À l’heure où le chaos frappe en aveugle dans le monde et où les gesticulations musclées de nouveaux tyrans couvrent de plus en plus les appels à la raison, s’est opéré un retournement du risque géopolitique dans la mesure où les États-Unis, «champions» déclarés de la liberté et de la démocratie, bâtisseurs de l’actuel ordre international, apparaissent comme la principale source du mal. Cette dérive peut encore évoluer dangereusement au regard de la montée en Europe des formations d’extrême droite, qui pourraient s’aligner sur la politique américaine et surgir comme un symptôme supplémentaire d’un monde totalement déboussolé. On ne parle pas ici des évolutions qui, depuis la fin de la guerre froide, n’ont pas cessé de bouleverser le profil de la scène internationale, notamment l’émergence de nouvelles puissances. Donc désarroi et inquiétude : personne ne sait plus à quel saint se vouer.
Nous sommes face à plusieurs jeux cruciaux tels que les inconnus de la nouvelle direction américaine, toujours plus décidée à privilégier ses intérêts nationaux, les bruits de guerre, les dérapages d’une mondialisation incontrôlable, l’Europe déstabilisée, voire paralysée, trop souvent condamnée à la soumission aux ordres de l’Oncle Sam et la planète asphyxiée.
Dans ces conditions, notre pays se trouve au cœur des risques liés à la pauvreté, au changement climatique, à la facturation des tissus sociaux, à la mutation de la menace djihadiste, aux flux migratoires, à la montée de l’insécurité, à la perte des repères culturels et au désarroi identitaire.
Comment faire, alors que ce bouleversement ravageur et ses conséquences rapides secouent la plupart des pays comme une lessiveuse ? Ce qui risque de nous frapper d’affaissement, c’est l’inaction face au danger. Malheureusement, nos élites n’ont plus l’impression de participer à la marche de ce monde, mais d’être écrasées par elle, comme saisies de panique, incapables de penser et d’agir rationnellement en continuant à dresser les rideaux de fumée pour camoufler les bouleversements embarrassants autour de nous.
L’heure n’est donc plus à l’exaltation des passions nationales et religieuses et à la contestation radicale de la civilisation occidentale, dont les valeurs sont rejetées. Les Tunisiens, confrontés à des choix existentiels, doivent se dépasser, redéfinir l’architecture de leur politique dans tous les domaines, leur doctrine et son fonctionnement, leurs alliances, bref se réinventer.

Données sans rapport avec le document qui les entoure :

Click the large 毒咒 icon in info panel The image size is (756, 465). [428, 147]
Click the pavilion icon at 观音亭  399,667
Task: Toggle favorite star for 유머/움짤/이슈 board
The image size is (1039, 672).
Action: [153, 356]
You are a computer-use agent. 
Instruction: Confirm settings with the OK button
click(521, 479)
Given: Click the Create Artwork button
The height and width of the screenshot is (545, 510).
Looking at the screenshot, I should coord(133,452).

Nombreux sont ceux qui aimeraient ne nous donner à écouter que des «analyses déroulées», où la désinformation, allant de soi, y retourne aussitôt, comme celle du caméléon qui ne sort que pour enfouir sous les mensonges une évidence encombrante.
Ce n’est pas un appel â écouter les sectes, les braillards apocalyptiques, les marchands de la peur, les complotistes et les pessimistes. Mais il faut reconnaître que la situation dans le monde entier est critique et il est désormais impossible de l’ignorer. Les pays vulnérables sont au creux d’un carrefour vers lequel dévalent plusieurs trains fous dont les freins ont lâché. C’est le spectacle le plus déprimant qui soit. Sera-t-il propice à la réflexion sur le renouvellement d’un modèle économique, social et politique ? Impossible de continuer sur la même trajectoire sans qu’on discerne les voies d’un changement acceptable. «Le grand art, disait Napoléon, c’est de changer pendant la bataille»

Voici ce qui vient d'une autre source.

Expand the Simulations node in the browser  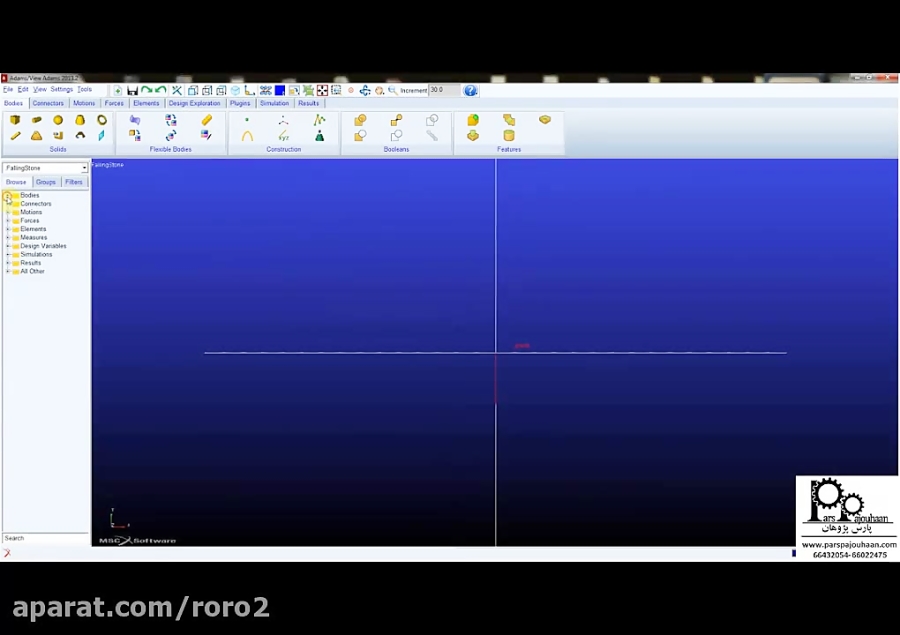[x=8, y=254]
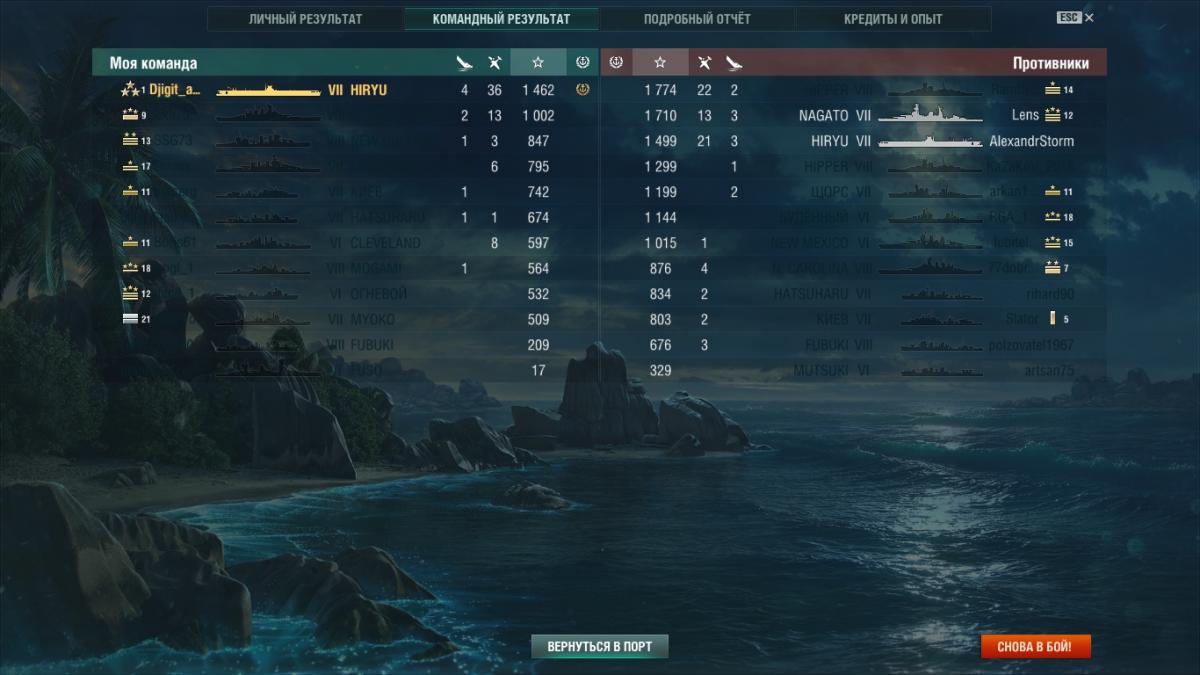
Task: Open the Подробный отчёт tab
Action: click(x=697, y=19)
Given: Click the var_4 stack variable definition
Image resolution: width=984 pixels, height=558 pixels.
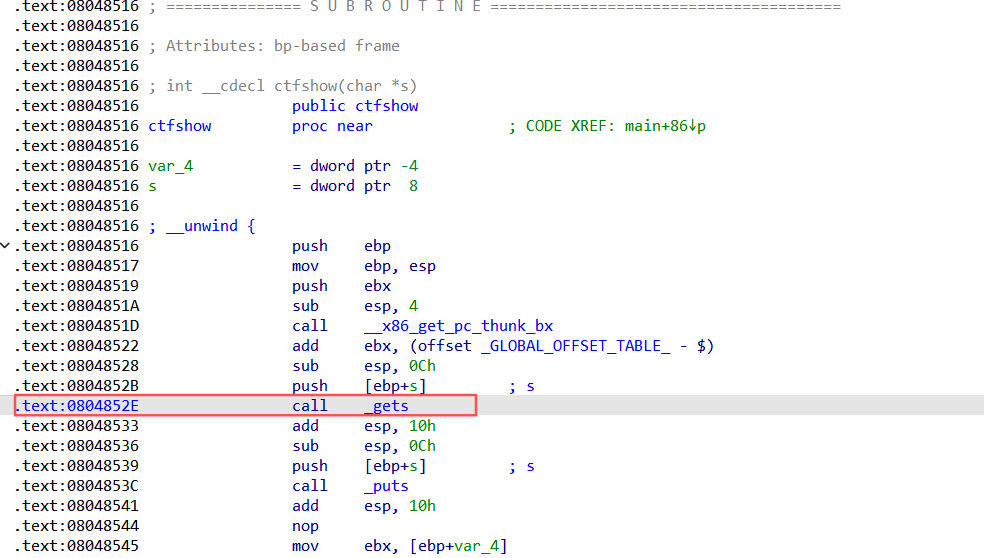Looking at the screenshot, I should pyautogui.click(x=171, y=166).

Qu’importent les coups du sort, l’espoir renaît toujours. La Tunisie est féconde et intensément créative. Il suffit qu’elle prenne son destin en main en choisissant la transparence plutôt que l’ambiguïté, les réformes plutôt que le statu quo, l’intégration plutôt que le ruineux isolationnisme.
Ce qu’il nous faudrait, n’en doutons pas, c’est un socle de valeurs communes constitutives d’une Tunisie libre, démocratique, solidaire et compétitive.